Der Beklagte und Revisionsbeklagte (das Finanzamt - FA -) hat sich zur Sache nicht geäußert.

 

Entscheidungsgründe

Die Revision ist unzulässig.

Der Kläger hat die Revisionsfrist versäumt. Gemäß § 120 Abs. 1 Satz 1 der Finanzgerichtsordnung (FGO) ist die Revision innerhalb eines Monats nach Zustellung des Urteils oder nach Zustellung des Beschlusses über die Zulassung der Revision einzulegen.

Im Streitfall ist der Beschluß über die Zulassung der Revision dem Prozeßbevollmächtigten des Klägers am 7. September 1990 zugestellt worden. Die Revisionsfrist lief deshalb unter Beachtung von § 222 Abs. 2 der Zivilprozeßordnung (ZPO) am 8. Oktober 1990 ab. Die beim BFH eingereichte und von dort an das FG weitergeleitete Kopie der Revisionsschrift vom 25. September 1990 ist dort jedoch erst am 8. Februar 1993 eingegangen.

Wiedereinsetzung in die Revisionsfrist gemäß § 56 FGO kann dem Kläger nicht gewährt werden. Dabei kann offenbleiben, ob der Wiedereinsetzungsantrag des Klägers den Erfordernissen des § 56 Abs. 2 FGO entspricht, insbesondere ob er fristgemäß gestellt und begründet wurde, und ob die versäumte Rechtshandlung innerhalb der Antragsfrist nachgeholt worden ist. Denn der Kläger hat auch die Frist des § 56 Abs. 3 FGO versäumt.

ZU BEARBEITENDE AUFGABEN —
(a) Gib aus dem Textauszug zur versäumten Revisionsfrist den Abschnitt von „Im Streitfall ist“ bis „Februar 1993 eingegangen.“ wortgetreu wieder.
(b) Führe den Textauszug zur versäumten Revisionsfrist im Anschluss an seinen letzten Satz fort.

BEREITGESTELLTES MATERIAL —
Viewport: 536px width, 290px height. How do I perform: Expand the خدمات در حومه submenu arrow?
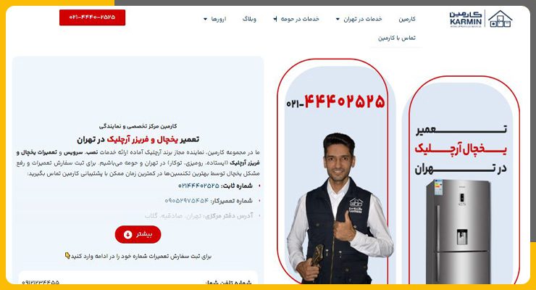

DIE ANTWORTEN —
(a)
Im Streitfall ist der Beschluß über die Zulassung der Revision dem Prozeßbevollmächtigten des Klägers am 7. September 1990 zugestellt worden. Die Revisionsfrist lief deshalb unter Beachtung von § 222 Abs. 2 der Zivilprozeßordnung (ZPO) am 8. Oktober 1990 ab. Die beim BFH eingereichte und von dort an das FG weitergeleitete Kopie der Revisionsschrift vom 25. September 1990 ist dort jedoch erst am 8. Februar 1993 eingegangen.

(b)
Nach dieser Vorschrift kann nach einem Jahr seit dem Ende der versäumten Frist Wiedereinsetzung nicht mehr beantragt oder ohne Antrag bewilligt werden, außer wenn der Antrag vor Ablauf der Jahresfrist infolge höherer Gewalt unmöglich war. Im Streitfall beträgt die Fristversäumnis mehr als zwei Jahre. Die Antragstellung innerhalb eines Jahres seit dem Ende der versäumten Frist war dem Kläger nicht infolge höherer Gewalt unmöglich. Darunter sind Ereignisse zu verstehen, die nach den Umständen des Falles auch durch die äußerste, gerade dem Betroffenen zuzumutende Sorgfalt weder abgewehrt noch in ihren schädlichen Folgen verhindert werden konnten (von Wallis in Hübschmann/ Hepp/Spitaler, Kommentar zur Abgabenordnung und Finanzgerichtsordnung, § 56 FGO Ziff.73; vgl. auch Tipke/Kruse, Abgabenordnung-Finanzgerichtsordnung, 14. Aufl., § 56 FGO Tz.5). Davon kann hier keine Rede sein. Denn dem Prozeßbevollmächtigten des Klägers, dessen Verschulden sich dieser zurechnen lassen muß, hätte - unter der Voraussetzung, daß der Prozeßbevollmächtigte die Revisionsschrift tatsächlich am 25. September 1990 abgesandt hat - zumindest auffallen müssen, daß er weder vom FG noch vom BFH eine Eingangsbestätigung erhielt. Hätte der Prozeßbevollmächtigte die erforderliche Sorgfalt beachtet, wäre ihm dieser Umstand nicht entgangen. Er hätte dann jedenfalls noch innerhalb der Jahresfrist Wiedereinsetzung beantragen können.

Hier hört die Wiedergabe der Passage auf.